(Pixel coordinate grounding data)
------------------------------------------------

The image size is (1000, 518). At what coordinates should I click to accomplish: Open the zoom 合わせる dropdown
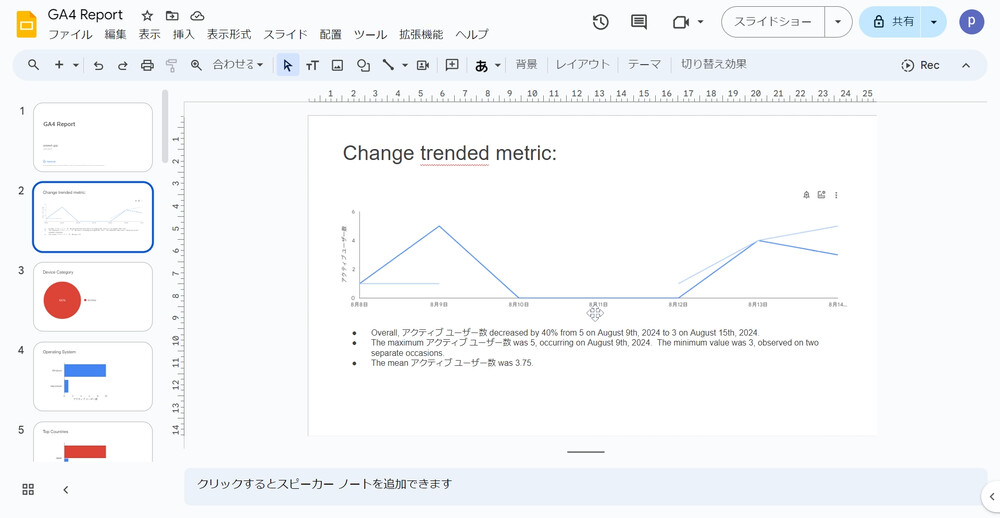point(238,65)
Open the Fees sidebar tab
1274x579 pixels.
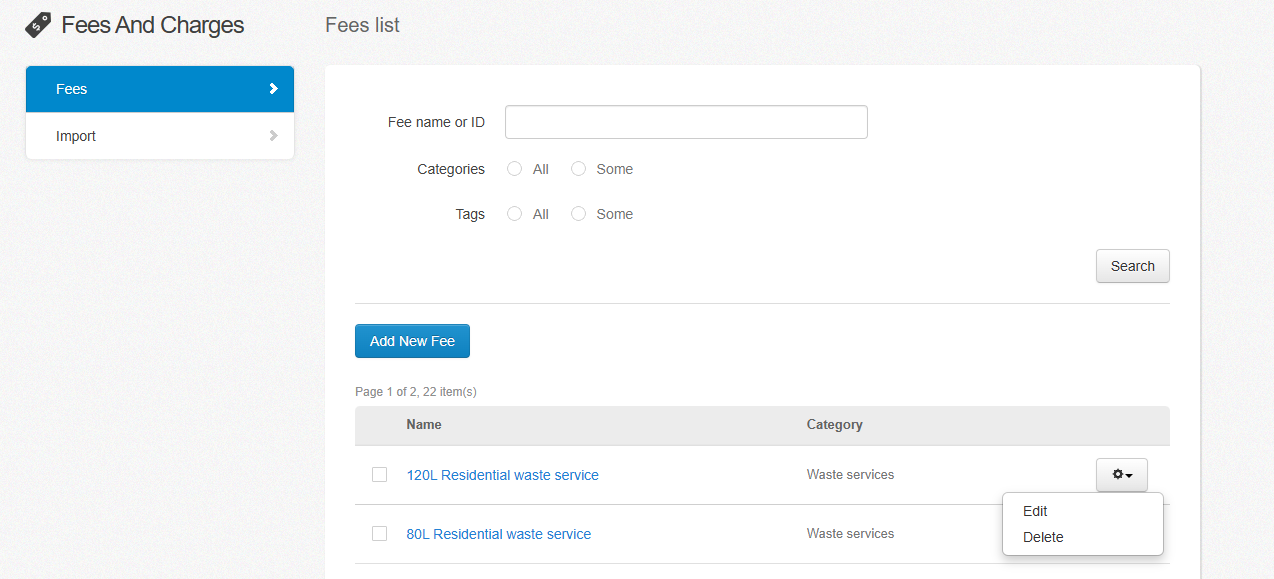(159, 89)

------------------------------------------------

** Task goal **
Leave the pictures out and reproduce every record above exactly.

** Worked solution **
The image size is (1000, 518). At what coordinates should I click to accomplish: Open the zoom 合わせる dropdown
point(238,65)
Open the Fees sidebar tab
1274x579 pixels.
(159, 89)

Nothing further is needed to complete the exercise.